MATERIAL SHOWN -
>>

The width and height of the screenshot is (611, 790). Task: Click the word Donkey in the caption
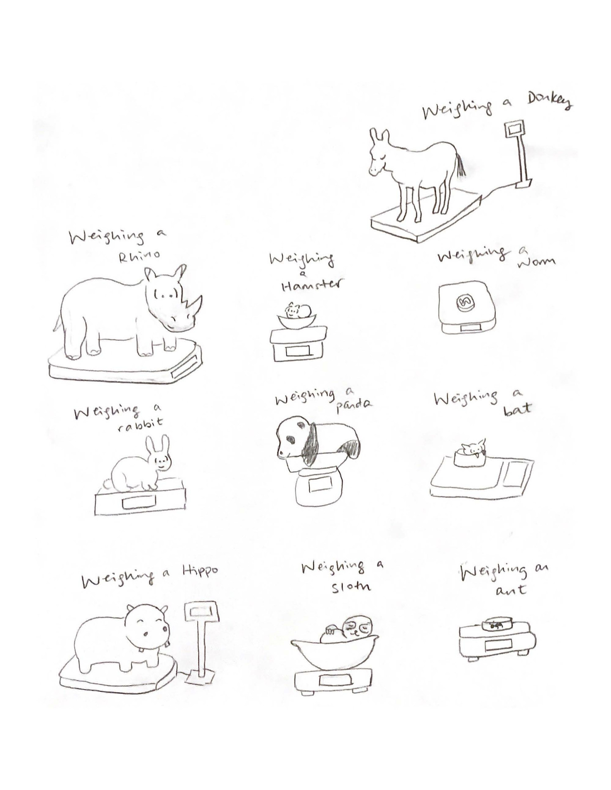(549, 101)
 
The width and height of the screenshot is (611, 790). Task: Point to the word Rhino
(139, 256)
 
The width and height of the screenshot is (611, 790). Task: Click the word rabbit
(140, 424)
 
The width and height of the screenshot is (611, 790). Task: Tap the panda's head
(291, 437)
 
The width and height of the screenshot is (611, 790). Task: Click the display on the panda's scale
(320, 484)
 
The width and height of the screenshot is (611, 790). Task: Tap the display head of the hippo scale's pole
(201, 611)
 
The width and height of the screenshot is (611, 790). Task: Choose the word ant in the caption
(511, 590)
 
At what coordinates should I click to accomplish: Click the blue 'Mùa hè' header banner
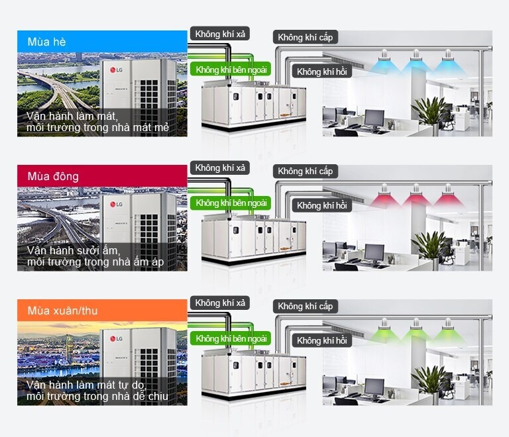(102, 42)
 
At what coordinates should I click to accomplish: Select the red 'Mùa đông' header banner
(102, 176)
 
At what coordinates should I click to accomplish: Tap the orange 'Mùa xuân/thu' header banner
(102, 311)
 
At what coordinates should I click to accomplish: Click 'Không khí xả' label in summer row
(221, 34)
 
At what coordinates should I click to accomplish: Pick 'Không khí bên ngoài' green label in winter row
(231, 203)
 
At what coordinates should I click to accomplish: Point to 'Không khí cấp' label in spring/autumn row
(305, 306)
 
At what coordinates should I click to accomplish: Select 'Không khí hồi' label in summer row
(321, 72)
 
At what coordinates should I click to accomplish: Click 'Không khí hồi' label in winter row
(321, 206)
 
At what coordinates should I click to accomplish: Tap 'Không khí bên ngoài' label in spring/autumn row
(231, 338)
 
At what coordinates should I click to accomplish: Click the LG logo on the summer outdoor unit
(116, 70)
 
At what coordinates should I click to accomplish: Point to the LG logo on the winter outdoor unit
(116, 204)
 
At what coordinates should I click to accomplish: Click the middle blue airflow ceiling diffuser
(416, 64)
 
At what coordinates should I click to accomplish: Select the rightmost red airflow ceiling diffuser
(447, 198)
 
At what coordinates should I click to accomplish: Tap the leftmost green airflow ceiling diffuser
(385, 332)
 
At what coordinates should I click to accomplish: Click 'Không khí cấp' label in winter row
(305, 171)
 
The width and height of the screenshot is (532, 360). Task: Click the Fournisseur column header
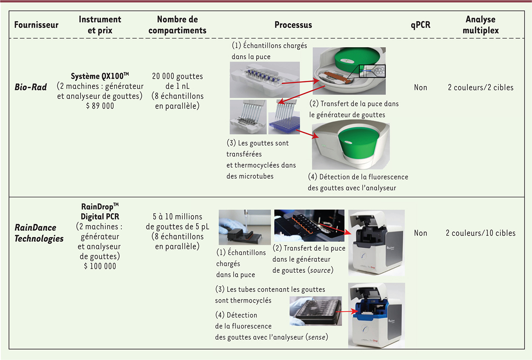(x=36, y=25)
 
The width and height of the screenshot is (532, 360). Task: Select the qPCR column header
(x=420, y=25)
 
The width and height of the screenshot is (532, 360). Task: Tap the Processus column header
(x=293, y=25)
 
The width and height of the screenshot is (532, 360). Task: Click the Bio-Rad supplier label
(x=31, y=87)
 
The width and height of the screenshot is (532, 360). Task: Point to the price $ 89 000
(x=100, y=106)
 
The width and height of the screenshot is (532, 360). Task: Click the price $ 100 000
(x=100, y=266)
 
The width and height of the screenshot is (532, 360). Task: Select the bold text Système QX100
(x=100, y=76)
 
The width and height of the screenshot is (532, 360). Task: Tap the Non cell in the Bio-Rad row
(x=420, y=87)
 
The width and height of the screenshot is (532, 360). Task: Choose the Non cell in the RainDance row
(x=420, y=233)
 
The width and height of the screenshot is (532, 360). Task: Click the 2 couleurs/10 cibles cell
(x=481, y=233)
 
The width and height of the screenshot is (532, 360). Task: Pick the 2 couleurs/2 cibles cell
(x=481, y=87)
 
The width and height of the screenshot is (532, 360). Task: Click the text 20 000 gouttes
(x=177, y=76)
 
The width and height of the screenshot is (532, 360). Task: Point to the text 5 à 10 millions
(x=177, y=217)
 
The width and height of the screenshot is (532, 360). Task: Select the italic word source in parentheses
(x=320, y=270)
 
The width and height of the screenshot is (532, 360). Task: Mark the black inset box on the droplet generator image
(x=372, y=71)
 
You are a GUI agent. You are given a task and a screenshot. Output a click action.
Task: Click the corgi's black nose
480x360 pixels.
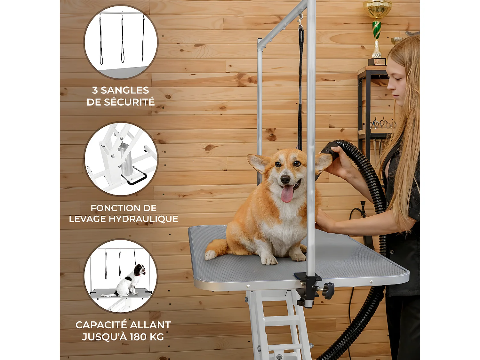(x=285, y=179)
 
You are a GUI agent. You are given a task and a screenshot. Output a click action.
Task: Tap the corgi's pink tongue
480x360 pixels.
(x=287, y=194)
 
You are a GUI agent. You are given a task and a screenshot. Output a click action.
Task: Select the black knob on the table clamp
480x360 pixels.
(x=328, y=291)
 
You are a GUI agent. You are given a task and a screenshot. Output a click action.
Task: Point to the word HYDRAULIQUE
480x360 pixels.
(x=143, y=219)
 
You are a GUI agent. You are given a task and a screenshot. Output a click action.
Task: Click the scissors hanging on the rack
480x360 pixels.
(x=383, y=124)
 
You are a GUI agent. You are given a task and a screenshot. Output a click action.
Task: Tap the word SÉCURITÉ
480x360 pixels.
(x=129, y=102)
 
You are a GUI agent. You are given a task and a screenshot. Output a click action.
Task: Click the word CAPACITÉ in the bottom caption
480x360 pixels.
(x=101, y=325)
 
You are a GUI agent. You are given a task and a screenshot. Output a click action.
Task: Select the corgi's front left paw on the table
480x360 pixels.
(x=269, y=260)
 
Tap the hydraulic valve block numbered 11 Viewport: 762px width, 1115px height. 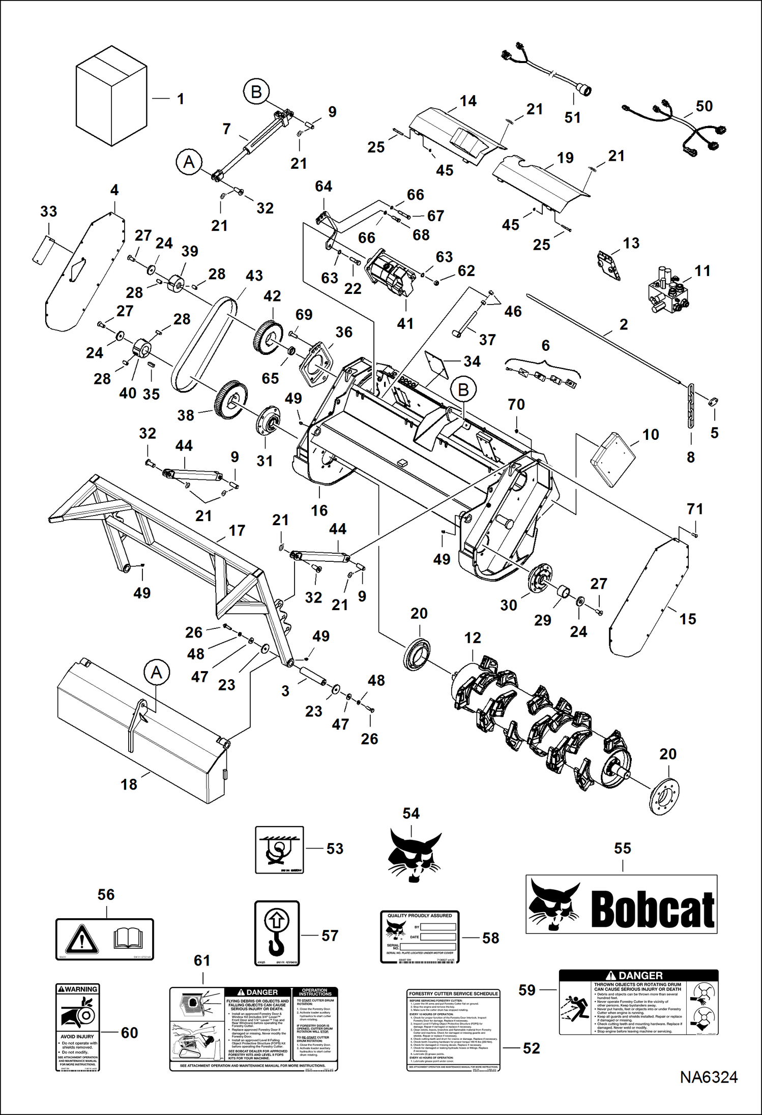pyautogui.click(x=667, y=293)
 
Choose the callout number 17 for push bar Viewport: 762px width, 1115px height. pyautogui.click(x=237, y=530)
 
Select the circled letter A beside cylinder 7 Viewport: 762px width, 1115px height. pyautogui.click(x=189, y=162)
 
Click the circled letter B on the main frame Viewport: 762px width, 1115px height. pyautogui.click(x=463, y=390)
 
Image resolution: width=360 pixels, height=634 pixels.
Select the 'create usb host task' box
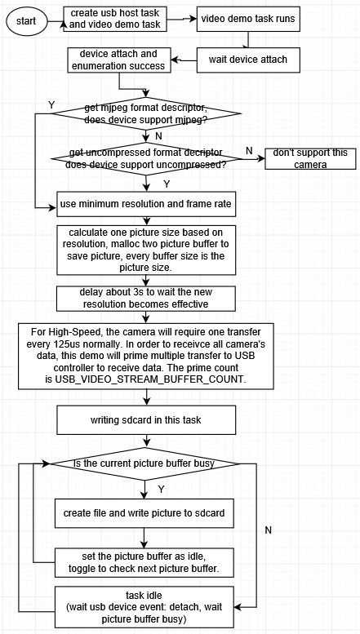116,18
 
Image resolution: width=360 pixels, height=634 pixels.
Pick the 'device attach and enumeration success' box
119,58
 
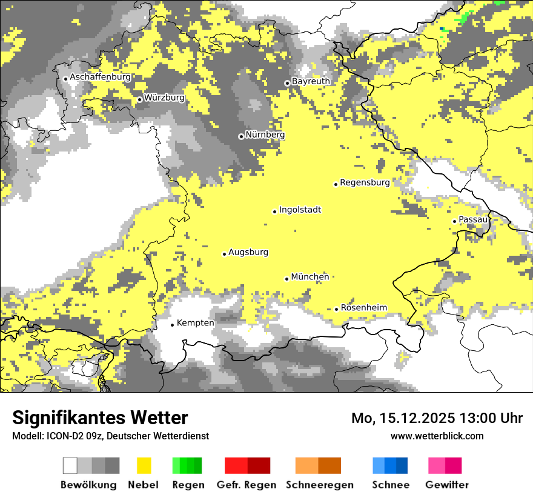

<<

WHAT NEEDS TO BE DONE - Rewrite the listing from the line with "At what coordinates should I click to accomplish: Click the blue" up to and including the line with "(x=100, y=106)", changing "label" to "tag" and leaving everything else unchanged. Output only those lines, without the pictures.

RESULT OF THIS TASK -
At what coordinates should I click to accomplish: Click the blue 'Mùa hè' header banner
(102, 42)
 
At what coordinates should I click to accomplish: Select the red 'Mùa đông' header banner
(102, 176)
 
At what coordinates should I click to accomplish: Tap the orange 'Mùa xuân/thu' header banner
(102, 311)
 
At what coordinates should I click to accomplish: Click 'Không khí xả' tag in summer row
(221, 34)
 
At what coordinates should I click to accomplish: Pick 'Không khí bên ngoài' green tag in winter row
(231, 203)
 
At what coordinates should I click to accomplish: Point to 'Không khí cấp' tag in spring/autumn row
(305, 306)
 
At what coordinates should I click to accomplish: Select 'Không khí hồi' tag in summer row
(321, 72)
 
At what coordinates should I click to accomplish: Click 'Không khí hồi' tag in winter row
(321, 206)
 
At what coordinates should I click to accomplish: Tap 'Không khí bên ngoài' tag in spring/autumn row
(231, 338)
 
At what coordinates should I click to accomplish: Click the LG logo on the summer outdoor unit
(116, 70)
 
At what coordinates should I click to accomplish: Point to the LG logo on the winter outdoor unit
(116, 204)
 
At what coordinates should I click to accomplish: Click the middle blue airflow ceiling diffuser
(416, 64)
 
At what coordinates should I click to accomplish: Select the rightmost red airflow ceiling diffuser
(447, 198)
 
At what coordinates should I click to accomplish: Tap the leftmost green airflow ceiling diffuser
(385, 332)
 
At what coordinates should I click to accomplish: Click 'Không khí cấp' tag in winter row
(305, 171)
 
The width and height of the screenshot is (532, 360). Task: Click the Fournisseur column header
(x=36, y=25)
 
The width and height of the screenshot is (532, 360). Task: Select the qPCR column header
(x=420, y=25)
 
The width and height of the screenshot is (532, 360). Task: Tap the Processus column header
(x=293, y=25)
 
The width and height of the screenshot is (532, 360). Task: Click the Bio-Rad supplier tag
(x=31, y=87)
 
The width and height of the screenshot is (532, 360). Task: Point to the price $ 89 000
(x=100, y=106)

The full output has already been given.